Work instructions -
Select every line in the rows below that contains the string "screenshot". Case counts.

>>>>>

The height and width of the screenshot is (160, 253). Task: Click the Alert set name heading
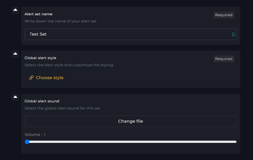tap(38, 14)
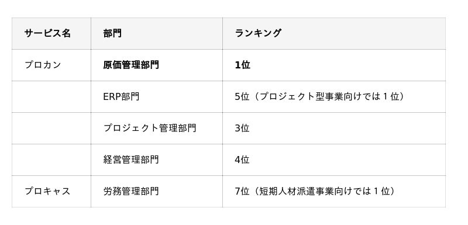Select the 4位 ranking cell
The image size is (468, 225).
(334, 160)
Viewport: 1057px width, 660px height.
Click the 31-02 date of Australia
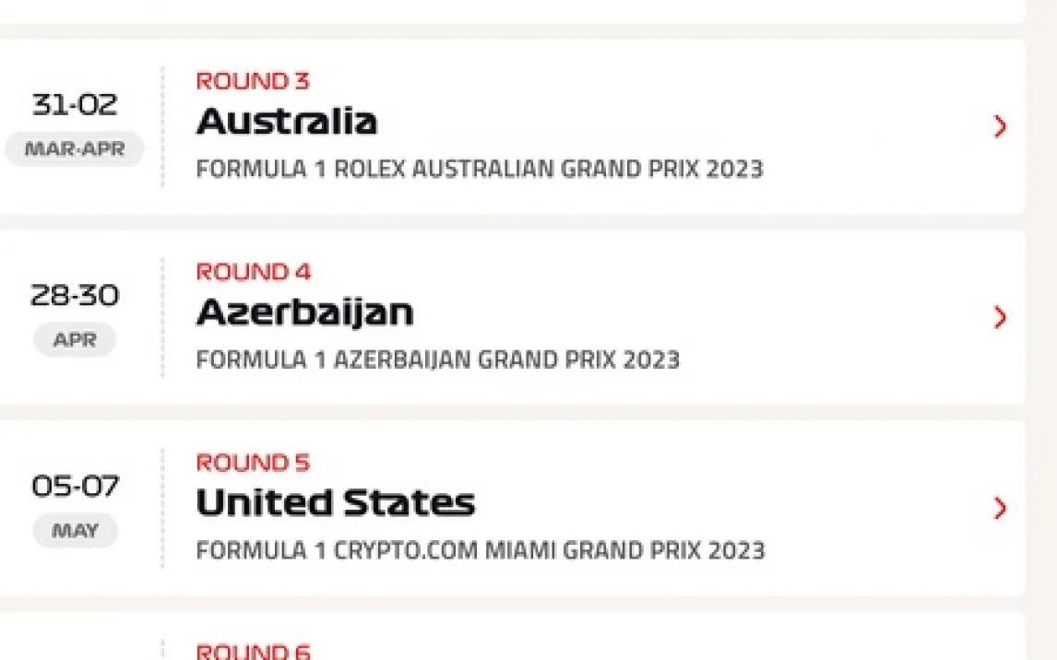(x=75, y=105)
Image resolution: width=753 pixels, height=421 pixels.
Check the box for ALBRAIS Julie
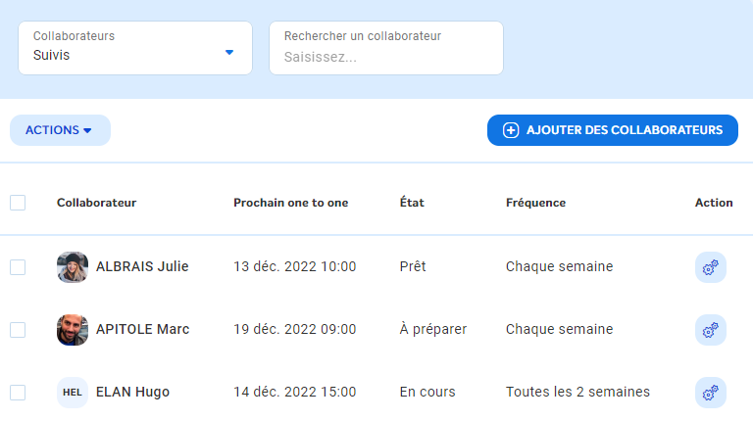[x=18, y=267]
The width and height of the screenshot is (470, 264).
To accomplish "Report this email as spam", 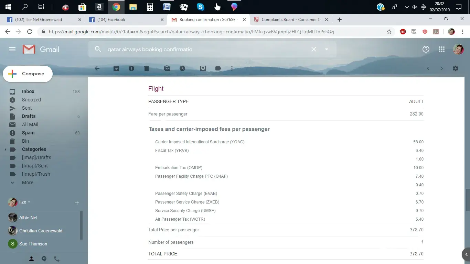I will [131, 68].
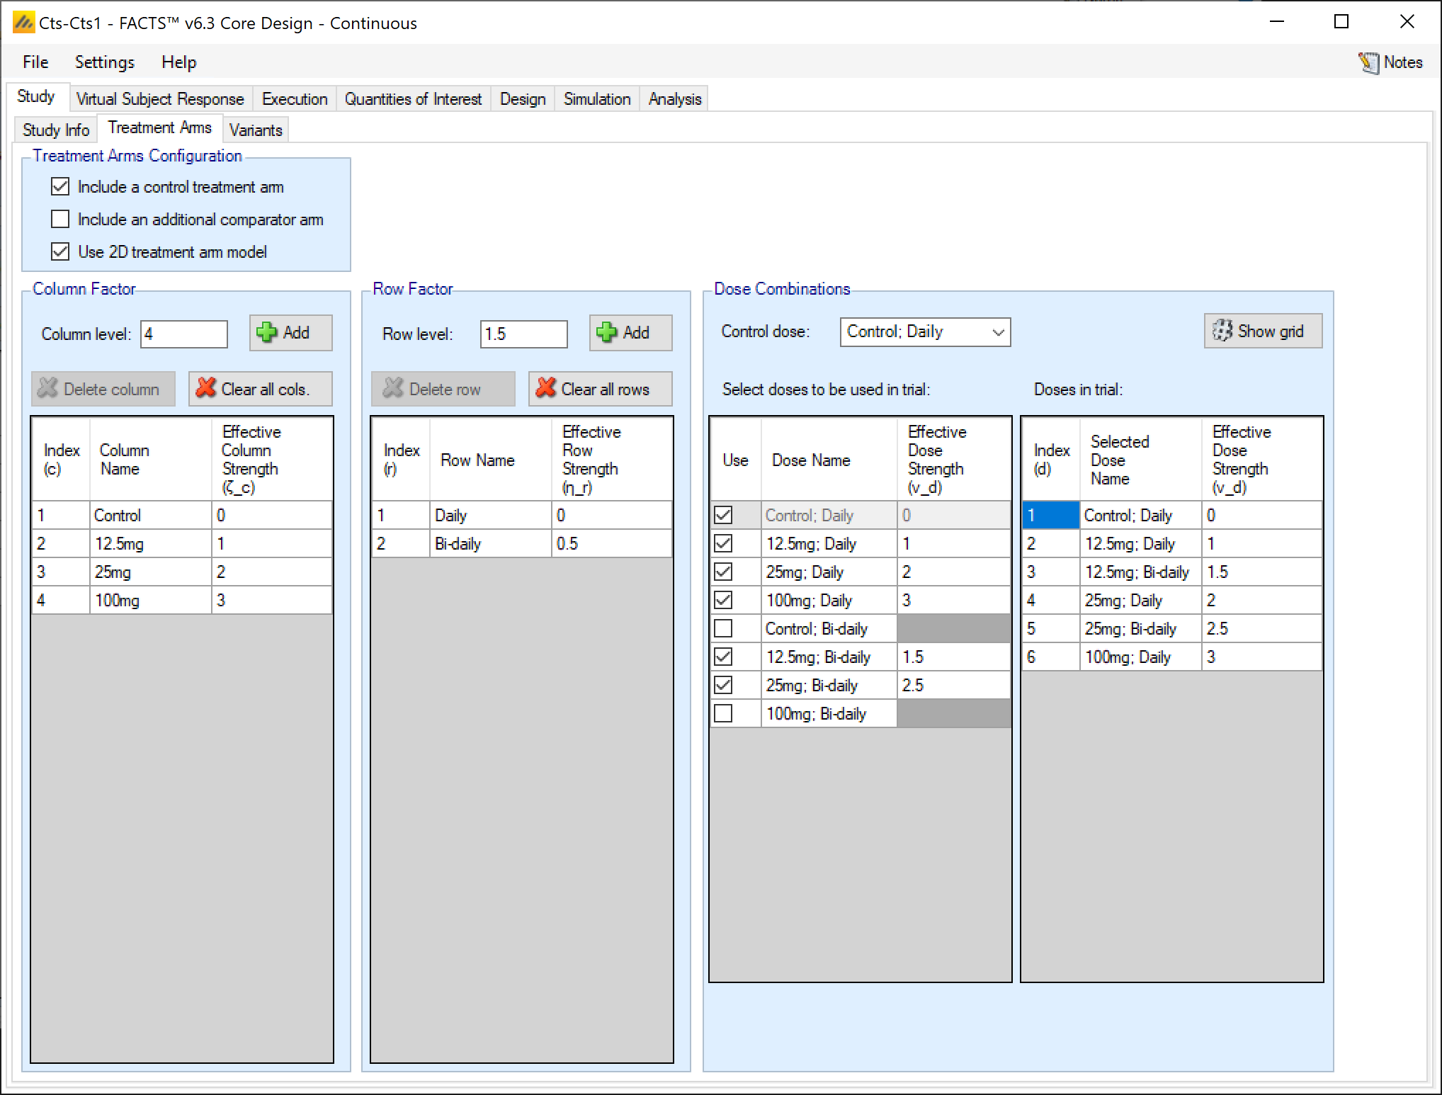
Task: Click the Show grid icon button
Action: point(1222,331)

<<<<<

The solution -
The height and width of the screenshot is (160, 253). Task: Click the Alert set name heading
The width and height of the screenshot is (470, 264).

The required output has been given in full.